Se nos detivermos na figura seguinte (Figura 1), verificamos
que este esboço de Almada é bem exemplificativo dos seus conhecimentos do Ponto de
Bauhüte. Ou seja, verificamos que
existe um ponto interior ao círculo que determina o quadro e o triângulo equilátero
inscrito – estes são os traços de Almada.
A capa de Leituras para
o ensino técnico, a seu modo, respeita os traços originais de tal técnica.

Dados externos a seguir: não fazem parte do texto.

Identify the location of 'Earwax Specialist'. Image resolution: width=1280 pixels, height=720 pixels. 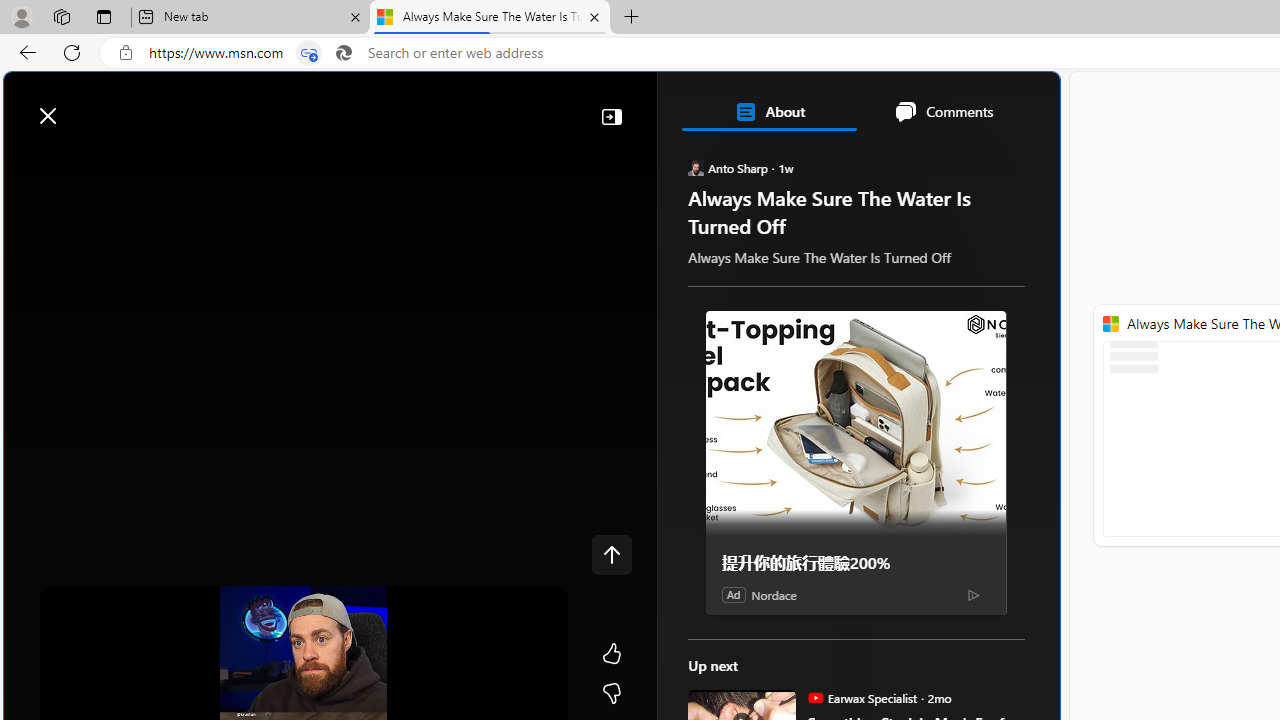
(816, 697).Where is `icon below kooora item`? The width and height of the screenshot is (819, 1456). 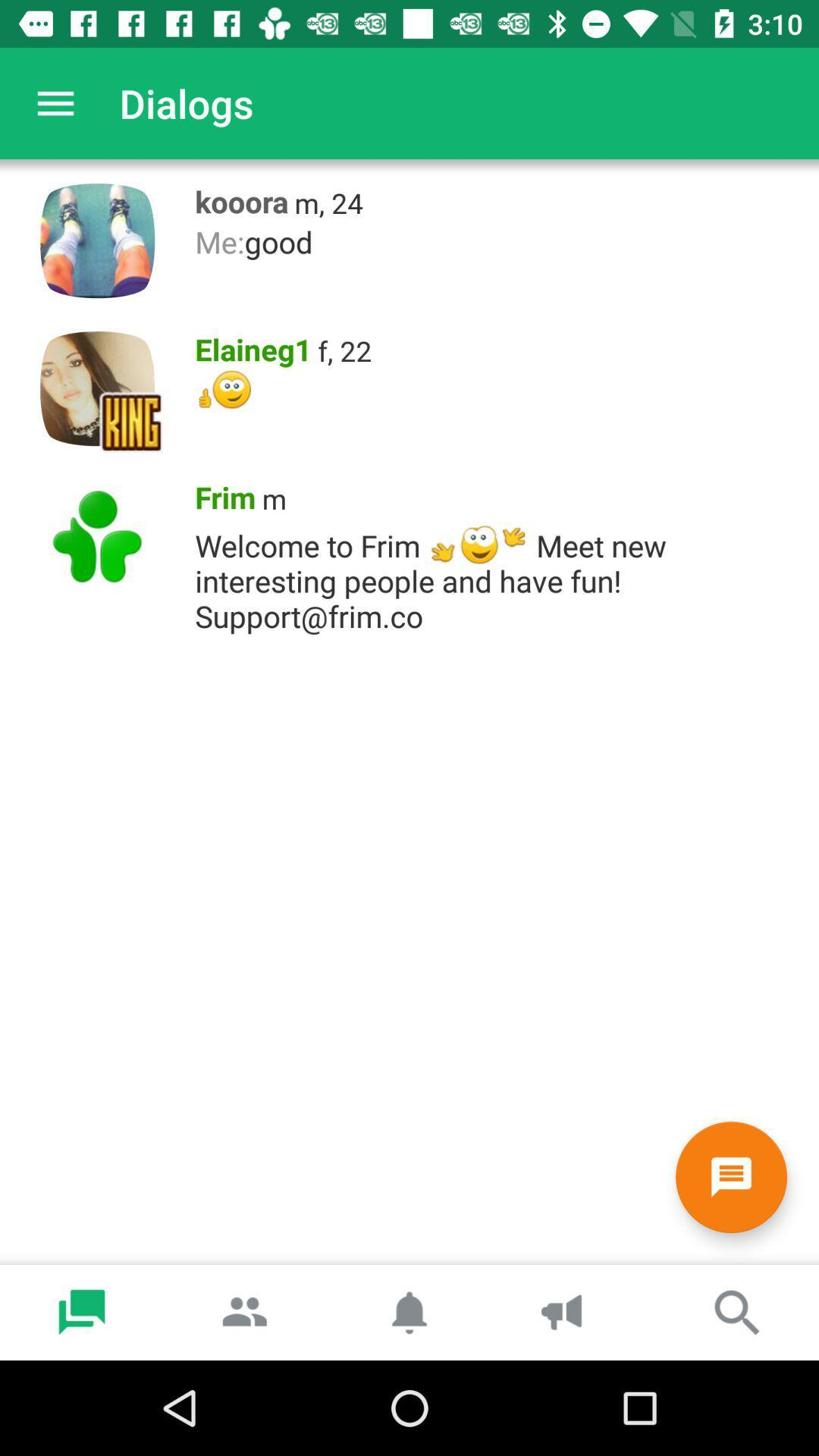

Entre as letras E/A e T/U, encontra-se o ponto central da capa (um ponto que
está no círculo). A partir deste ponto é desenhado um grande losango que
engloba as letras E/T/U/A, por sua vez, dentro deste último brotam quatro
losangos similares representados pelas letras E, T, U, A. Como verificamos, a
capa estudada segue, de certo modo o esquema de Almada do do Ponto de
Bauhüte.
A
partir do ponto inicial, nascem conjuntos de figuras geométricas que se
prolongam ad infinitum – esta ideia
transparece quando olhamos a capa como um todo, na medida em que os traços
incompletos (traços pretos) recomeçam novas figuras. A incompletude geométrica
idealizada por Almada não é sinónimo de imperfeição, antes, amplia a perspetiva
de horizonte, dando-lhe um “prolongamento” matemático onde as figuras
geométricas se cruzam na imaginação.
Em
Almada, o número tem um sentido transcendental – figura do mundo das ideias e
não um mero objeto de cálculo. Desta forma, o número é um jogo estético para a
recriação do mundo de uma forma abstrata e representativa de harmonia – o número
é ser em todas as categorias, no verdadeiro sentido aristotélico.
Não
podemos olvidar-nos de que Almada, para além de ilustrador era também ensaísta com
conhecimentos de filosofia antiga. Esta procurava a beleza e, simultaneamente,
as essências do conhecimento (ideias). O aglomerado de letras, aparentemente
dispersas nos losangos (sendo o título da capa diferente do título de rosto)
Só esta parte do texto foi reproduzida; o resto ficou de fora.